An Ensemble Method for Calling and Ranking Somatic Structural Variants

Combining Long and Short DNA Reads for Unprecedented Accuracy in Cancer Genomics

Based on research by W. Gallego Gomez, E. Grassi, A. Bertotti, and G. Urgese

The Challenge in Cancer Genomics

Detecting the large-scale genetic alterations that drive cancer is a critical but notoriously difficult task.

The Problem with SVs

Somatic Structural Variants (SVs) are large DNA changes that can initiate or accelerate cancer. However, they are often missed by standard methods, which struggle to distinguish true cancer-driving mutations from benign germline variants and technical artifacts.

Low Precision & Recall

Existing SV calling tools, especially for long-read sequencing, are often hampered by low precision (many false positives) or low recall (missing true variants). This uncertainty complicates research and clinical validation efforts.

Our Ensemble Solution: A Multi-Layered Pipeline

We developed a novel method that combines the strengths of multiple tools and data types to produce a single, high-confidence ranked list of somatic deletions.

Step 1: Data Input

The process begins with paired Tumor and Normal samples, each sequenced with two technologies.

Normal Sample

Long Reads (Nanopore) + Short Reads (Illumina)

Tumor Sample

Long Reads (Nanopore) + Short Reads (Illumina)

Step 2: Long-Read SV Calling

Three specialized long-read SV callers analyze the data independently to identify potential somatic variants.

NanomonSV SAVANA CuteSV

Step 3: Ensemble & Validation

The results are merged (Ensemble) and cross-validated using evidence from the high-precision short-read data, increasing confidence in each call.

Final Output: Ranked Somatic Deletions

The final result is a ranked list, prioritizing deletions with the strongest evidence from all sources, ready for downstream analysis and validation.

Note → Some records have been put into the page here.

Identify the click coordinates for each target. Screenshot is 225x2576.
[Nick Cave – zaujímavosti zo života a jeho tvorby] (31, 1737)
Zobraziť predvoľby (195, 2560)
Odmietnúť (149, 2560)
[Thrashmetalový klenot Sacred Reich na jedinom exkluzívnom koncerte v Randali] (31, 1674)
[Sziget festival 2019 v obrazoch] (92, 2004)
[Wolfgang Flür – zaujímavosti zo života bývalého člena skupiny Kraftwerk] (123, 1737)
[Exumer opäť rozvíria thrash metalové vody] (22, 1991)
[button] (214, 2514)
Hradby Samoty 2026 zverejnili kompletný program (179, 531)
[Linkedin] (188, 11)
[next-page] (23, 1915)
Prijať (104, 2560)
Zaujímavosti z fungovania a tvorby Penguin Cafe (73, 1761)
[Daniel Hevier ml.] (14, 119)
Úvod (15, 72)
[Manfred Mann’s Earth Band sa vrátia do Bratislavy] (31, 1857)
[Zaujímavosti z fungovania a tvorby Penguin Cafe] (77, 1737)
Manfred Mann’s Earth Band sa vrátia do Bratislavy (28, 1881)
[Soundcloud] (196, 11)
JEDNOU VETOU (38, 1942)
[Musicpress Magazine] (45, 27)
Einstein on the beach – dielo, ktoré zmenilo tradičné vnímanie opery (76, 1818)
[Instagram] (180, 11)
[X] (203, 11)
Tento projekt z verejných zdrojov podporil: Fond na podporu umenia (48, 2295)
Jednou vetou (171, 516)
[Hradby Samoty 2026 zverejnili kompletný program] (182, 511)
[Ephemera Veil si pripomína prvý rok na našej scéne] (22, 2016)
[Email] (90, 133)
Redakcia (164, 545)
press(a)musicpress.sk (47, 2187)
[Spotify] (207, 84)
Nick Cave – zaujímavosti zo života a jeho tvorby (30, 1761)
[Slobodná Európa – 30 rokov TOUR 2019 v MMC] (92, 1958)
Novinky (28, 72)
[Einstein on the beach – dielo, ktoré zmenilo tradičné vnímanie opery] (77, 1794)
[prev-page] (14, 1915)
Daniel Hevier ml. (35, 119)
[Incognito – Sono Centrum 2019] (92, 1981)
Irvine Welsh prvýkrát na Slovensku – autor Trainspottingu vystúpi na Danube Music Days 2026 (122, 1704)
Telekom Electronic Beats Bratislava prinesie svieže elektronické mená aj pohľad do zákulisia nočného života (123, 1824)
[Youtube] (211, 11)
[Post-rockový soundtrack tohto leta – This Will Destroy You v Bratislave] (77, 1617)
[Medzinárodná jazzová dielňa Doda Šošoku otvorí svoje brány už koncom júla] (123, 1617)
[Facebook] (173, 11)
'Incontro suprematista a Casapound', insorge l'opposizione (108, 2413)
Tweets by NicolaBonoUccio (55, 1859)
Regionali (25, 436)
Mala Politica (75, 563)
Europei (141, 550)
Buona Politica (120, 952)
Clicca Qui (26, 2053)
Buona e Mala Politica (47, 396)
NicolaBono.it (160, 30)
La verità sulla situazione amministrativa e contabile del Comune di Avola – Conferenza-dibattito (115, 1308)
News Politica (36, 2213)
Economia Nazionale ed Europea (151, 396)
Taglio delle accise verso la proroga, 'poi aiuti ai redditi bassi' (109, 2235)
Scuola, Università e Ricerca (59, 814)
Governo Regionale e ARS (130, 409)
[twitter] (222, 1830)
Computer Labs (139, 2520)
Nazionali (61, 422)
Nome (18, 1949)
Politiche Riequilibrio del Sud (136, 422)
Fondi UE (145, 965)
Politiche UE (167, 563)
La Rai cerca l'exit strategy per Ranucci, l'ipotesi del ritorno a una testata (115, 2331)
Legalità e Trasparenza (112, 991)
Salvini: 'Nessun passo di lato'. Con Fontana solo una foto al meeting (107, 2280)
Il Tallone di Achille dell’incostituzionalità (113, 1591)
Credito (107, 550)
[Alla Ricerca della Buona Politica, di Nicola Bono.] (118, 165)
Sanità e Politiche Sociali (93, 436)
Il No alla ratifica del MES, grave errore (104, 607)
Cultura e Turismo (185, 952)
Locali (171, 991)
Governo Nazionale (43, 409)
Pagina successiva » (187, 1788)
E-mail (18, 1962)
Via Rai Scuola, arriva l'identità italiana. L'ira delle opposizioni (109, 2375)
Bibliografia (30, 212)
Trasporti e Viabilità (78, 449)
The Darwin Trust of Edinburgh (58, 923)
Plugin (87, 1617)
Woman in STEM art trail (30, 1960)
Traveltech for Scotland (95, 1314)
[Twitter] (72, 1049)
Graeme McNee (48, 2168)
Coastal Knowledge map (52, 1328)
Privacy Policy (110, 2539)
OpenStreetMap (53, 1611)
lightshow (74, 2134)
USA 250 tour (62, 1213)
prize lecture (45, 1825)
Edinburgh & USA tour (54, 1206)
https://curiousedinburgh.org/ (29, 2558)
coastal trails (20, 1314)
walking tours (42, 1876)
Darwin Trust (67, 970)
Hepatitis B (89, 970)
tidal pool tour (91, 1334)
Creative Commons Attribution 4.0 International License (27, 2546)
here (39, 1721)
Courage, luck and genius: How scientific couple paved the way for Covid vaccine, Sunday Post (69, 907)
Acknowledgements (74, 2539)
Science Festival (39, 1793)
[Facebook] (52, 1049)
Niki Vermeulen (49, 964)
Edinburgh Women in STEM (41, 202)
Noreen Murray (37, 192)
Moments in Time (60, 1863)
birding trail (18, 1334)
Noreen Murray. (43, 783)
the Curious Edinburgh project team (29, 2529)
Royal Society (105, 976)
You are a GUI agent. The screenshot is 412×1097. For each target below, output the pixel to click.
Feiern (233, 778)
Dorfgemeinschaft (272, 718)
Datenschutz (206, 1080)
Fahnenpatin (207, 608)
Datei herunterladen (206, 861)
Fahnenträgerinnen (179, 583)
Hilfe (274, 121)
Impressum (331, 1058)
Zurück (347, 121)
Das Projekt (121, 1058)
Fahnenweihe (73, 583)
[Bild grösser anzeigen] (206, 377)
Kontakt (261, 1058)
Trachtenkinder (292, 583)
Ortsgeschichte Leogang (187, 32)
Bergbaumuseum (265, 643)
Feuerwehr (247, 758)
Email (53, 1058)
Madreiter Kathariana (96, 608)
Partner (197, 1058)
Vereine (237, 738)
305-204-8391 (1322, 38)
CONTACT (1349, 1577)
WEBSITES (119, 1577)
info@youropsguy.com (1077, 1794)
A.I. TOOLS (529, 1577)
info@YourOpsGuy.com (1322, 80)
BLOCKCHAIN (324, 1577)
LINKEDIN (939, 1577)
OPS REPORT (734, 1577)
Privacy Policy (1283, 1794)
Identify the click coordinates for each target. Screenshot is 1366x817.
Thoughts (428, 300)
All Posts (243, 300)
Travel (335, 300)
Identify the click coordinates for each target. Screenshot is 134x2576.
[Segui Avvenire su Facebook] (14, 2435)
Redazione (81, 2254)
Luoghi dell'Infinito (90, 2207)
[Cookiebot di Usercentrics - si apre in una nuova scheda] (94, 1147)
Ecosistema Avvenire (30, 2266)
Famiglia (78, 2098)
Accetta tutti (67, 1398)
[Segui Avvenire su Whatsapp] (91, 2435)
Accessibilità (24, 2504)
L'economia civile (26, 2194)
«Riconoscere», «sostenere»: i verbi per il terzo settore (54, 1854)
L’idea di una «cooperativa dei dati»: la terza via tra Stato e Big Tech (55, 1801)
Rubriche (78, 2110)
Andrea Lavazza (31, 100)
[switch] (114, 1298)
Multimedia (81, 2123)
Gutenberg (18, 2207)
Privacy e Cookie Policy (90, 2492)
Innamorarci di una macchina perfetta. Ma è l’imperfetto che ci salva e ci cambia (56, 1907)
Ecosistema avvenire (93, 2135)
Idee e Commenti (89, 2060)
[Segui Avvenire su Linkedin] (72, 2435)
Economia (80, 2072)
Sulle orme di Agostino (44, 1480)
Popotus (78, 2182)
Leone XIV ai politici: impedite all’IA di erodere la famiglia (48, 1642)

Precision & Power: The Benchmark Results

Our method was evaluated against the gold-standard Espejo Valle-Inclan benchmark, demonstrating a significant improvement in accuracy.

35/38
True Positives Detected

Successfully identified 92% of the curated somatic deletions in the truth set.

3
High-Scoring False Positives

The ranking system effectively filtered out noise, with most false positives receiving low scores.

Performance Comparison

Our Ensemble
SAVANA
NanomonSV
Precision
Recall

The Impact: Accelerating Cancer Research

This ensemble method provides a more robust foundation for studying the role of structural variants in cancer.

Prioritize and Validate

The ranked output allows researchers to focus experimental validation efforts on the most promising SV candidates, saving significant time, effort, and resources.

Increase Confidence

By integrating multiple callers and data types, our approach mitigates the weaknesses of individual tools, producing a more reliable and trustworthy set of somatic SVs.

Enable Future Discoveries

A robust method for SV detection is instrumental for future single- and pan-cancer studies, helping to fully define the landscape of genomic instability in cancer.